Your output should be exactly the lines from the one containing "Where should I click to: Select the 08:00" through the last line of the listing, and nothing else. Pictures stay out.

↓↓↓

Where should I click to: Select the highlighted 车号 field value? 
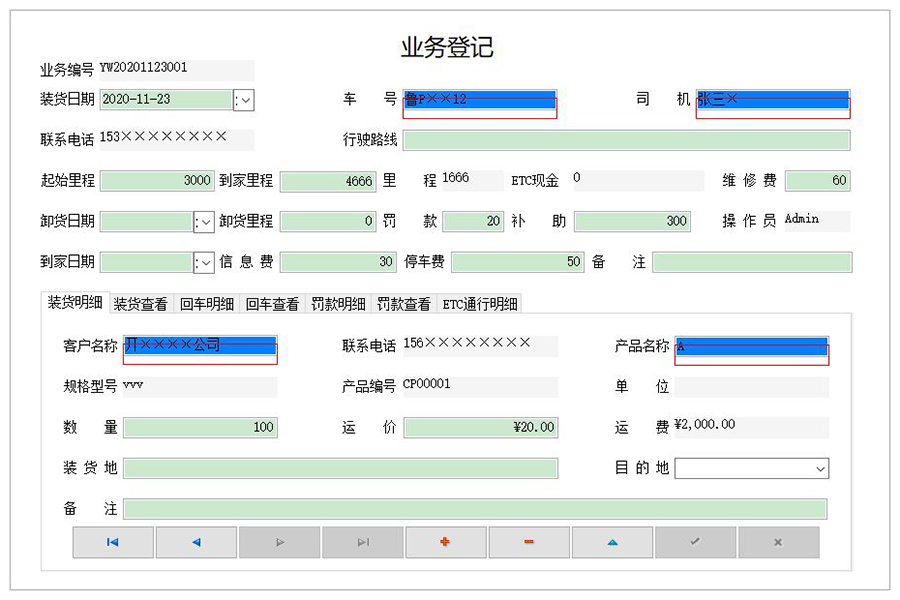point(478,100)
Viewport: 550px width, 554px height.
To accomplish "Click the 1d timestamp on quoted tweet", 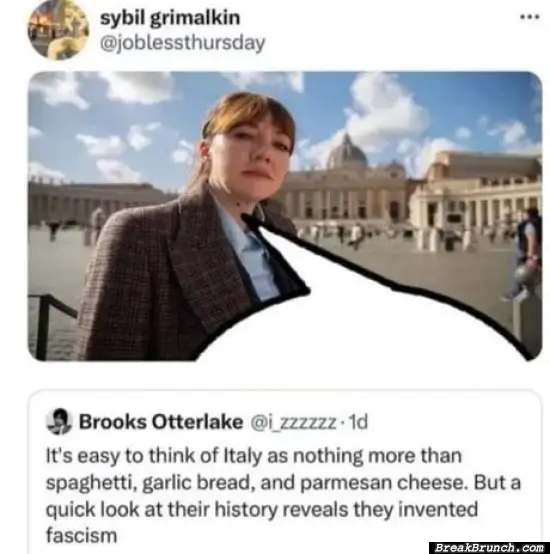I will click(358, 422).
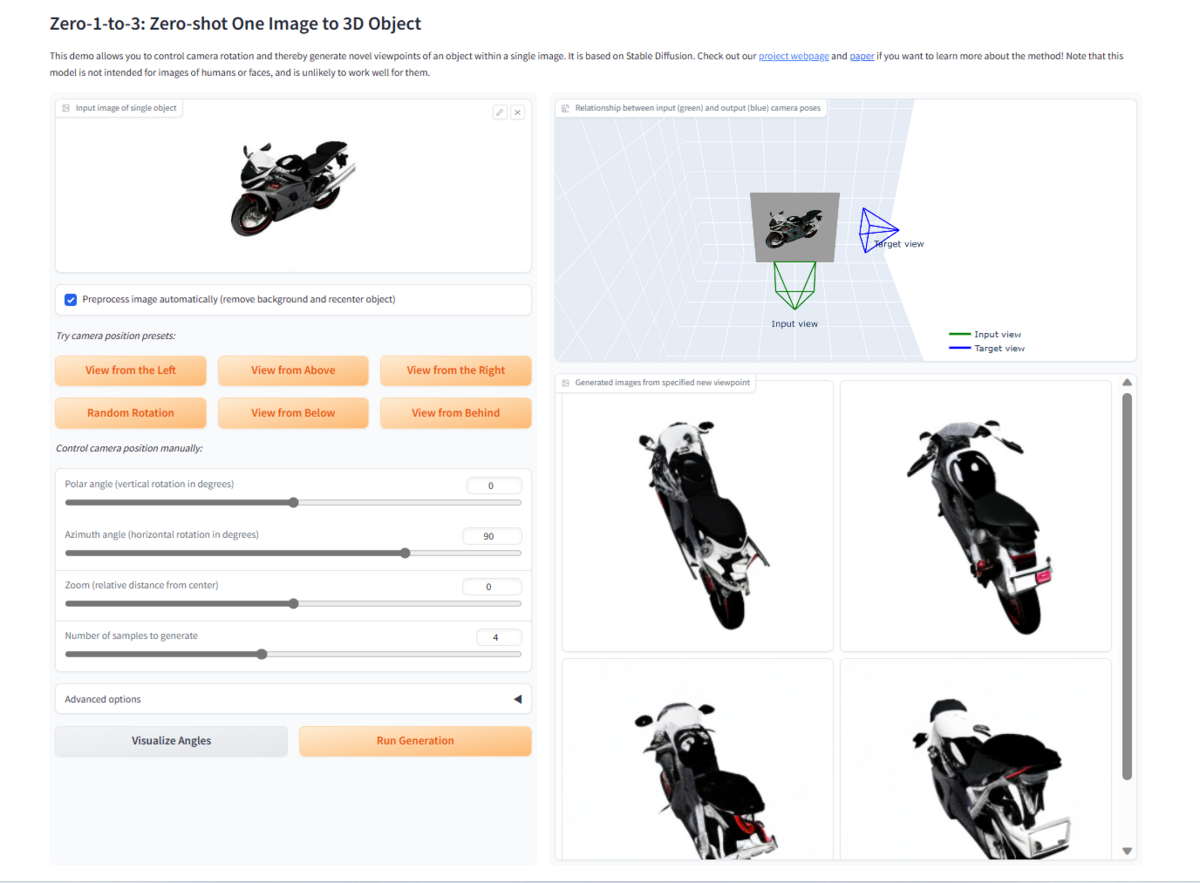
Task: Apply a Random Rotation preset
Action: coord(130,412)
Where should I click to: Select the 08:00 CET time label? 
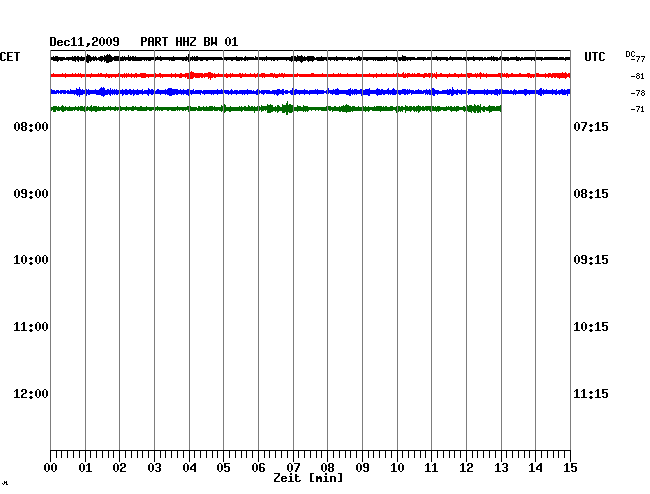pyautogui.click(x=31, y=127)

↑↑↑

> [RESPONSE FOR THIS EXERCISE]:
Where should I click to: Select the 08:00 CET time label? 
pyautogui.click(x=31, y=127)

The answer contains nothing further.